Costco to raise starting hourly wage to $16
NEW YORK — Costco will increase its starting wage to $16 an hour, surpassing most of its main competitors.
Costco CEO Craig Jelinek announced the increase Thursday at a Senate Budget Committee hearing, led by Sen. Bernie Sanders, I-Vt., to examine wages at major companies. Jelinek said the starting wage for Costco employees would rise to $16 next week, up from $15 the company instituted two years ago.
The starting wage scale puts Costco above competitors, including Amazon, Target and Best Buy, which have $15 minimum wages.
Jelinek saying the higher pay would bolster worker retention and productivity.
“I want to note: This isn’t altruism,” Jelinek said. “At Costco, we know that paying employees good wages and providing affordable benefits makes sense for our business and constitutes a significant competitive advantage for us.”

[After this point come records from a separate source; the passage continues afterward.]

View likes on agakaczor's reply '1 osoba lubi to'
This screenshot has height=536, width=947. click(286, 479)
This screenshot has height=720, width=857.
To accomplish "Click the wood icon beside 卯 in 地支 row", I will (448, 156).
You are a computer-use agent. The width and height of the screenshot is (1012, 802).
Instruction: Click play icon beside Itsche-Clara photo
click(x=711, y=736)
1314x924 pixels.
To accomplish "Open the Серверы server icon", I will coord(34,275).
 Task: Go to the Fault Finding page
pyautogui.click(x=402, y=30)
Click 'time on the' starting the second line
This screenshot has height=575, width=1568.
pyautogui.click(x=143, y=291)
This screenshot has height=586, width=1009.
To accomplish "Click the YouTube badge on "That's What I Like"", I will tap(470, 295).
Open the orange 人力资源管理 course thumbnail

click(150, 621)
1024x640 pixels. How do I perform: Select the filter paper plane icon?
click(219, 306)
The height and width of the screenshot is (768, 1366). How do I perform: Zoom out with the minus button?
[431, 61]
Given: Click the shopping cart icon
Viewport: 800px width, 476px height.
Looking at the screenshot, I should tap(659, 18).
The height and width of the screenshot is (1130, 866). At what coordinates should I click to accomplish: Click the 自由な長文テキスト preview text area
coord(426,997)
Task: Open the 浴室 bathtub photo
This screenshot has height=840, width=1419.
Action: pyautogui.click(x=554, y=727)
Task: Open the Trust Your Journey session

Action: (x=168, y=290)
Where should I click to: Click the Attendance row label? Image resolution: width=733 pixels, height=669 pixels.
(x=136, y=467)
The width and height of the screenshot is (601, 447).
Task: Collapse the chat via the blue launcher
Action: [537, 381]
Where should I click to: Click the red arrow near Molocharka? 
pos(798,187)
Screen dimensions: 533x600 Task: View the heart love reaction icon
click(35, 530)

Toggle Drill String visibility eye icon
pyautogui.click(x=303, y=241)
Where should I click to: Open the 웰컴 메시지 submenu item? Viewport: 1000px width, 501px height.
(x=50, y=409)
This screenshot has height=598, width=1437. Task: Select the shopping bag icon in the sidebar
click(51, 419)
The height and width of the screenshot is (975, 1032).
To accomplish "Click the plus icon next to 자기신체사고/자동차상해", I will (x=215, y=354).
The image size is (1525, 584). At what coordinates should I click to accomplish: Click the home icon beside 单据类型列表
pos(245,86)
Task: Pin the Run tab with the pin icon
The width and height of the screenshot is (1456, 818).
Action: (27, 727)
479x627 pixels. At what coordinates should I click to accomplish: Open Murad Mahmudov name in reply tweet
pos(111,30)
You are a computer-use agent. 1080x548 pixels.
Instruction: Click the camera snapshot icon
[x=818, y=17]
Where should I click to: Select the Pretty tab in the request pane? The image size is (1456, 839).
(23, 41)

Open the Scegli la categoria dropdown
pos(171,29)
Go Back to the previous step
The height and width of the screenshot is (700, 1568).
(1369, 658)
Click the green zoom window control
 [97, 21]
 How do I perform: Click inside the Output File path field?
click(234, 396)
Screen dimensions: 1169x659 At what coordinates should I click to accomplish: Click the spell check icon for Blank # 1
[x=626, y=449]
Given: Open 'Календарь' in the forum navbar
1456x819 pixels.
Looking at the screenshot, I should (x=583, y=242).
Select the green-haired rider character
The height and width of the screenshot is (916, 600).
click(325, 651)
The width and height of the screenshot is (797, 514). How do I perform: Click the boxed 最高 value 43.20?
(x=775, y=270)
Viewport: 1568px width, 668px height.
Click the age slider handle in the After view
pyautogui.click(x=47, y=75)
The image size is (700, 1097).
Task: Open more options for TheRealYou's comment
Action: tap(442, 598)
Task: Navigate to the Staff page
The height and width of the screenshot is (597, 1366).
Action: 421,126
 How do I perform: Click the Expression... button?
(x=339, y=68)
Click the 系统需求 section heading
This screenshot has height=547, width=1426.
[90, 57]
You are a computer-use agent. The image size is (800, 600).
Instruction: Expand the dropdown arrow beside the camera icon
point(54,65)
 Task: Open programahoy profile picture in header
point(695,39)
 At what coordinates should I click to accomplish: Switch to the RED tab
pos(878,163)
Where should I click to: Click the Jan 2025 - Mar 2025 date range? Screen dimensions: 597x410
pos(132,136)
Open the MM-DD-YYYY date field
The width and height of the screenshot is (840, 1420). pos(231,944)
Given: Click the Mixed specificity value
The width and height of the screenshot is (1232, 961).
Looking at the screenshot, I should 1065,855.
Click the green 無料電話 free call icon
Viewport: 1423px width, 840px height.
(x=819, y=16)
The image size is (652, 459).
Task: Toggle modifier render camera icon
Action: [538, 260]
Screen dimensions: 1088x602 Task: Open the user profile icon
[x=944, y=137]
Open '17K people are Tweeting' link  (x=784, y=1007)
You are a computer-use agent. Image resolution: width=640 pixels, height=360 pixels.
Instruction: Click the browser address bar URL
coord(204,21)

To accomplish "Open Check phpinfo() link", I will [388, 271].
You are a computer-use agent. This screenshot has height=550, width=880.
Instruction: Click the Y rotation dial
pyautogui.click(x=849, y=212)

Workers from Walmart and McDonald’s testified at the hearing to demand those companies raise their minimum pay. Walmart’s starting pay is $11 an hour.
The federal minimum wage is $7.25. Democrats have sought to increase the federal minimum wage to $15 an hour over five years, a policy strongly opposed by Republicans.
That effort suffered a serious blow
Thursday when the Senate parliamentarian decided that a minimum wage provision must be dropped from the $1.9 trillion COVID-19 relief bill.
A growing number of states have already raised the minimum wage to $15 an hour.
Costco’s announcement also comes as labor groups are demanding hazard pay for grocery and other essential workers, which some companies offered at the beginning of the coronavirus pandemic and later ended.
Costco has continued to pay a $2 hourly premium to its hourly workers since March. Jelinek said Costco would end the premium as the one-year mark approaches but would convert some of it through increases in wages across pay scales.
Costco has 180,000 employees in the U.S.